## Questions
1) Using the CPT 76942 text below, decide whether each statement agrees with it. Answer yes or no, and quote the words that decide it.
(a) Laterality modifiers must be billed with CPT 76942.
(b) Under the CMS rule, the pricing modifier goes first.
(c) The technical component of CPT 76942 is a technician performing the test.
2) Translate this sentence from the CPT 76942 text below into Spanish: "CPT code 76942 has professional and technical components included in its RVU (Relative Value Unit) package."
3) Answer these questions from the CPT 76942 text below:
(a) What is the Fee for Service for the facility and non-facility?
(b) What else are laterality modifiers called?
(c) What does the professional component of CPT code 76942 consist of?

___ Source extract ___

CPT 76942: The Fee for Service (FFS) for the facility and non-facility is $59.52.
CPT Code 76942 Modifier 26, LT, RT & 50
The usage of modifiers with CPT code 76942 can only be made if a procedure has been reformed or changed, or renewed by some definite conditions but has not been altered in its concrete description.
While claim submission, the appropriate placement of a modifier plays a key role. As per CMS rule, the pricing modifier should be placed first, then statistical or payment eligible modifier, and in the last laterality modifier.
Laterality modifiers are also called anatomical modifiers such as LT, RT, and 50. Laterality or anatomical modifiers are not valid and are not required to be billed with CPT 76942.
CPT code 76942 has professional and technical components included in its RVU (Relative Value Unit) package.
The technical component of the 76942 CPT code is the performance of the test by the technician.
While the professional component of CPT code 76942 is interpreting the test and preparing a detailed report.

___ Material supplied ___

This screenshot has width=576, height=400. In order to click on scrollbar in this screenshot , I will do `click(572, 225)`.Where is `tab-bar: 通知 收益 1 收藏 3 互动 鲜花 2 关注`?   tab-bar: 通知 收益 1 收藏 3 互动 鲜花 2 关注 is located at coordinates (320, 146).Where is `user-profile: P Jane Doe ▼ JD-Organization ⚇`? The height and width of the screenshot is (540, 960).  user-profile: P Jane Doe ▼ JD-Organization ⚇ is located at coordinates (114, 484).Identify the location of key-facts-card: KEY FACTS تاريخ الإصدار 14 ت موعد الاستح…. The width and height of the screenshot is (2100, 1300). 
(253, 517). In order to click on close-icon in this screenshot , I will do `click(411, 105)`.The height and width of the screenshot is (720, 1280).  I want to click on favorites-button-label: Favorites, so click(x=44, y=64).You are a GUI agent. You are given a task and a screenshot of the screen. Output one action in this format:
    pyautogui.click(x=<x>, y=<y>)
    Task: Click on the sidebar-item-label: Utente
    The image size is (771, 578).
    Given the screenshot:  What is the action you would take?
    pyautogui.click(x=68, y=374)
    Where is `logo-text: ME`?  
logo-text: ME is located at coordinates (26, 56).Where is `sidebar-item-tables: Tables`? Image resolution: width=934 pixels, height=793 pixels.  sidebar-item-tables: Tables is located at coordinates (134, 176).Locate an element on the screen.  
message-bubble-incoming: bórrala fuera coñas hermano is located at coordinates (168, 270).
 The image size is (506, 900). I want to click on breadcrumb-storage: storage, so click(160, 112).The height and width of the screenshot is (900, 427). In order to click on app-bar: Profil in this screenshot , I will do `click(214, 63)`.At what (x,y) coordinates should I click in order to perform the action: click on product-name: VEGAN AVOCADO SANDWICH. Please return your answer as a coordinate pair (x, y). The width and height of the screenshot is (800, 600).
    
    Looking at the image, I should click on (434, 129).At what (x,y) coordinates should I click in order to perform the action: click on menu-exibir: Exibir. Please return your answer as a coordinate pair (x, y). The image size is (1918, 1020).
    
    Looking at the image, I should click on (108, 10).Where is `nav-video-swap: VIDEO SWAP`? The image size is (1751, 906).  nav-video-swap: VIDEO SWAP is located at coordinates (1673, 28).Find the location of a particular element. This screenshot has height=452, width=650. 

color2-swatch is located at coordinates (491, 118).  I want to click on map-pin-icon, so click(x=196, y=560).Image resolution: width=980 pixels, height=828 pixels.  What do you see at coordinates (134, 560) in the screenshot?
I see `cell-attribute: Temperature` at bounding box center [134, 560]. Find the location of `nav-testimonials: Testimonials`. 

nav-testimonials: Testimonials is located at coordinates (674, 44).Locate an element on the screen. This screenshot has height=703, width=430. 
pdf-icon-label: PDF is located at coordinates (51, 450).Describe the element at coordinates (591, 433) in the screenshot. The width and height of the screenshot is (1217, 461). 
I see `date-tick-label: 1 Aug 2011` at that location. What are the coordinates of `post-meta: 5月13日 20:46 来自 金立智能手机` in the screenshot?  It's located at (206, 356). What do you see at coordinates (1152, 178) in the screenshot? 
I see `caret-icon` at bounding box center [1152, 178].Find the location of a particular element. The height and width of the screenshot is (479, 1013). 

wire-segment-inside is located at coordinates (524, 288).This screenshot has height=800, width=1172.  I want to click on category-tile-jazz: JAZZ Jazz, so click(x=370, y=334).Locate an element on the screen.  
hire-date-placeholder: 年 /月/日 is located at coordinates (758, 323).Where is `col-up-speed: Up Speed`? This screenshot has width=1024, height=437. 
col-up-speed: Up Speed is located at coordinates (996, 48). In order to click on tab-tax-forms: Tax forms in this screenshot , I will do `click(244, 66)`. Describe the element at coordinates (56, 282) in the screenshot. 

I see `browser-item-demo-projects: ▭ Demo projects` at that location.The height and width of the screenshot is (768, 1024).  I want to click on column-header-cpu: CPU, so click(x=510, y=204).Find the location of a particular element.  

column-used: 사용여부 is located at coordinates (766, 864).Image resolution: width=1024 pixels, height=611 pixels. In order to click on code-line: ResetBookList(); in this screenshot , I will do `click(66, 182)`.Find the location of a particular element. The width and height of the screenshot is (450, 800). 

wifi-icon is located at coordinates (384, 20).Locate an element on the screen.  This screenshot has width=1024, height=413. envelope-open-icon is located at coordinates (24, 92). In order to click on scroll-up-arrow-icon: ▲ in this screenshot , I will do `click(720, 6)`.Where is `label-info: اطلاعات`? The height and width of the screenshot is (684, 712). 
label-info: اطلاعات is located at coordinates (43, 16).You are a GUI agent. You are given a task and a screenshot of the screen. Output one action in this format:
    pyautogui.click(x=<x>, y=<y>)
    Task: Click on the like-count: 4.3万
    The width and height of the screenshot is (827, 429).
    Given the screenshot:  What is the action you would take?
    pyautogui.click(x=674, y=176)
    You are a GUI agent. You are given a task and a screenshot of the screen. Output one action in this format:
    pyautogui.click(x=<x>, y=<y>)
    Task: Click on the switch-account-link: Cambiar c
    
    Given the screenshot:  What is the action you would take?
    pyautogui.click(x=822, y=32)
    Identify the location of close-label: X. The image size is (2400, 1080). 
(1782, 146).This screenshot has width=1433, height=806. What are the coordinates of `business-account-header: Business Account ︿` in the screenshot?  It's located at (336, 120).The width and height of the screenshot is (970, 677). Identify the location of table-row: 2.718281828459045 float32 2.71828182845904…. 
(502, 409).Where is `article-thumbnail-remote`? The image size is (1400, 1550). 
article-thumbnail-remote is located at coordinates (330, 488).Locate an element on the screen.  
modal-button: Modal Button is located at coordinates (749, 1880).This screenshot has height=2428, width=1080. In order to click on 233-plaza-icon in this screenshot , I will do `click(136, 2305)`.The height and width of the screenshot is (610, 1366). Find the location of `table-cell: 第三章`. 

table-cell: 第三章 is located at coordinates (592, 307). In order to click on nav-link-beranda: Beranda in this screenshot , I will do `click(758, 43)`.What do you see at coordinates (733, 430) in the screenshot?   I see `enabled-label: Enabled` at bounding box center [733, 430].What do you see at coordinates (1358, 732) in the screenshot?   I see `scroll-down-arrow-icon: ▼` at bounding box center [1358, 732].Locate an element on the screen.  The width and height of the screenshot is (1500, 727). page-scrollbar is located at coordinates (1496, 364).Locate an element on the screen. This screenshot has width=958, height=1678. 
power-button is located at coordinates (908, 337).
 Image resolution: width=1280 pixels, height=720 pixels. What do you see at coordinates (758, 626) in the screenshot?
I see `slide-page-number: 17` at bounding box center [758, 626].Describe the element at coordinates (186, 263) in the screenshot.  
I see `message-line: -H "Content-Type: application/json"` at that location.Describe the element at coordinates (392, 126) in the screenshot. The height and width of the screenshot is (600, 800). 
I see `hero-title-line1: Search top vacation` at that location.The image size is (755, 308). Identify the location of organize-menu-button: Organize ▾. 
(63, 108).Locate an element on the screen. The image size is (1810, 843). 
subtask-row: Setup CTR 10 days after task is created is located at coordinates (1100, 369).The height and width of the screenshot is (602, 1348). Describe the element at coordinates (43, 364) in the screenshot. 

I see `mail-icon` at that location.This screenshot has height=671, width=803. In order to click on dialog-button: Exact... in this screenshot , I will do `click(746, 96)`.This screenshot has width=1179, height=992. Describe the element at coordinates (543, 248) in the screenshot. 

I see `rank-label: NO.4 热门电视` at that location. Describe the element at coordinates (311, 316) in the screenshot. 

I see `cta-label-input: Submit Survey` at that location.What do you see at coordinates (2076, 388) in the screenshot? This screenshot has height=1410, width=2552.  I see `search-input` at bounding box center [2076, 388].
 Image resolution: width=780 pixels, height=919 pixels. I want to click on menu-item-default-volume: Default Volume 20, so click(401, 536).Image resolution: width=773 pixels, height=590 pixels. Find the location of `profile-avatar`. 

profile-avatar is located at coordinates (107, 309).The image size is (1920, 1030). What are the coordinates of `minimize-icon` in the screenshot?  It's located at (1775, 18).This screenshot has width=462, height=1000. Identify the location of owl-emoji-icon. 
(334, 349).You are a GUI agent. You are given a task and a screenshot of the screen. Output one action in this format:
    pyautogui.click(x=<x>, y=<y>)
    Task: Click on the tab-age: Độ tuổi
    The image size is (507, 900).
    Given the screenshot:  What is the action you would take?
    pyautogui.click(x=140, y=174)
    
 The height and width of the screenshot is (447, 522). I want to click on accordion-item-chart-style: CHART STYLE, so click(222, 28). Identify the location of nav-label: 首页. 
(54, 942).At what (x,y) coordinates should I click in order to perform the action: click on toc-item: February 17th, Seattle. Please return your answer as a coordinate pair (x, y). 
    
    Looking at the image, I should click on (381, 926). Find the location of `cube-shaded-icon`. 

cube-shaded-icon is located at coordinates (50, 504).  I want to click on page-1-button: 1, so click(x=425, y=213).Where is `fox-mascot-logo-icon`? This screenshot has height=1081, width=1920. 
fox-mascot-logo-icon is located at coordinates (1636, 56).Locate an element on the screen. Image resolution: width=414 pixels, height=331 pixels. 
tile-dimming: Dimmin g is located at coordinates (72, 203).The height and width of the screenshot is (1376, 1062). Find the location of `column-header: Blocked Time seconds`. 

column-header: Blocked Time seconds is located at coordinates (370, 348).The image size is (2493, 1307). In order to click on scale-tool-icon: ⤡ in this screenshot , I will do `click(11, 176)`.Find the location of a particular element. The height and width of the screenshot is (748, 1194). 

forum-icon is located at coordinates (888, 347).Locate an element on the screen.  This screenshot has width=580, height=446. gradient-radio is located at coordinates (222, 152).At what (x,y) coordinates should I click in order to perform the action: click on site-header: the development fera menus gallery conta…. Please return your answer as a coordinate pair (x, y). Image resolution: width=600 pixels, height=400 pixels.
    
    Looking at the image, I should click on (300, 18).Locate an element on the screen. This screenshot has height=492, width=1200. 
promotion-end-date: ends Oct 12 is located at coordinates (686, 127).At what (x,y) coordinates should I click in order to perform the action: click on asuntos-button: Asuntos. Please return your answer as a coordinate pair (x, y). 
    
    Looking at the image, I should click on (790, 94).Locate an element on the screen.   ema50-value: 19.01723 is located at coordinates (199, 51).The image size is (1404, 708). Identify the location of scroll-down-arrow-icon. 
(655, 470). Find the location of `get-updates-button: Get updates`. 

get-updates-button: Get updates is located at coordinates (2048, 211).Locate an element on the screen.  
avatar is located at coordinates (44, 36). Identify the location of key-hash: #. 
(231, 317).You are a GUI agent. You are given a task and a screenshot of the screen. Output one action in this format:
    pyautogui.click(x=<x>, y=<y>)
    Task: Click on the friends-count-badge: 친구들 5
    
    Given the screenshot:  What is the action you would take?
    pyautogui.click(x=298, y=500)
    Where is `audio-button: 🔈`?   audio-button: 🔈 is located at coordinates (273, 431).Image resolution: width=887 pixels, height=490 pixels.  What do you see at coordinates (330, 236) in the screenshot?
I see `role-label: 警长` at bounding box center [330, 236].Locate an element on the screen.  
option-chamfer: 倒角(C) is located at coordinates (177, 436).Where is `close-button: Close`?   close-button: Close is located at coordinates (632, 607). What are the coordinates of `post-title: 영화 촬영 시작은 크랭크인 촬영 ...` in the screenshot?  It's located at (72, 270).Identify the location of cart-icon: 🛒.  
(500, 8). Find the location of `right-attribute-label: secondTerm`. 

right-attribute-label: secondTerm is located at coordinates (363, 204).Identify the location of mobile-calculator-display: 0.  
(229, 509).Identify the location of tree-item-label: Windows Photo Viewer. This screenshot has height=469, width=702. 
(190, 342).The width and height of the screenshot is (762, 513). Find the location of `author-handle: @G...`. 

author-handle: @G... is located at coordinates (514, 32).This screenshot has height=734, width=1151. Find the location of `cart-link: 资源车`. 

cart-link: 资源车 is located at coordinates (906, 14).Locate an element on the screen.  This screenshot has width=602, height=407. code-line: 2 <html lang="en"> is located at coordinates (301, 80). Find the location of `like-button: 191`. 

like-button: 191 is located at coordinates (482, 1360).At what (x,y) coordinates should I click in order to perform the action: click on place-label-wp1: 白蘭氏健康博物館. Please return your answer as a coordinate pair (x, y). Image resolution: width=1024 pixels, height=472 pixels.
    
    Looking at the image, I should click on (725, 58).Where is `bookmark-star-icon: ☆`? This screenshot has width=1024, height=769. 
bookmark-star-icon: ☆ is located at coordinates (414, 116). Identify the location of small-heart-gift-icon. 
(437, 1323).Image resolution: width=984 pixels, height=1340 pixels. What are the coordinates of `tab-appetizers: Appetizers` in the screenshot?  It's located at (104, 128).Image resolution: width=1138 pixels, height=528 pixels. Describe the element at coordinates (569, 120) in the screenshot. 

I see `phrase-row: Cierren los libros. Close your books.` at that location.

___

## Task results
1)
(a) No: "Laterality or anatomical modifiers are not valid and are not required to be billed with CPT 76942."
(b) Yes: "the pricing modifier should be placed first"
(c) Yes: "The technical component of the 76942 CPT code is the performance of the test by the technician."

2) El código CPT 76942 tiene componentes profesionales y técnicos incluidos en su paquete de RVU (Unidad de Valor Relativo).

3)
(a) $59.52
(b) Anatomical modifiers
(c) Interpreting the test and preparing a detailed report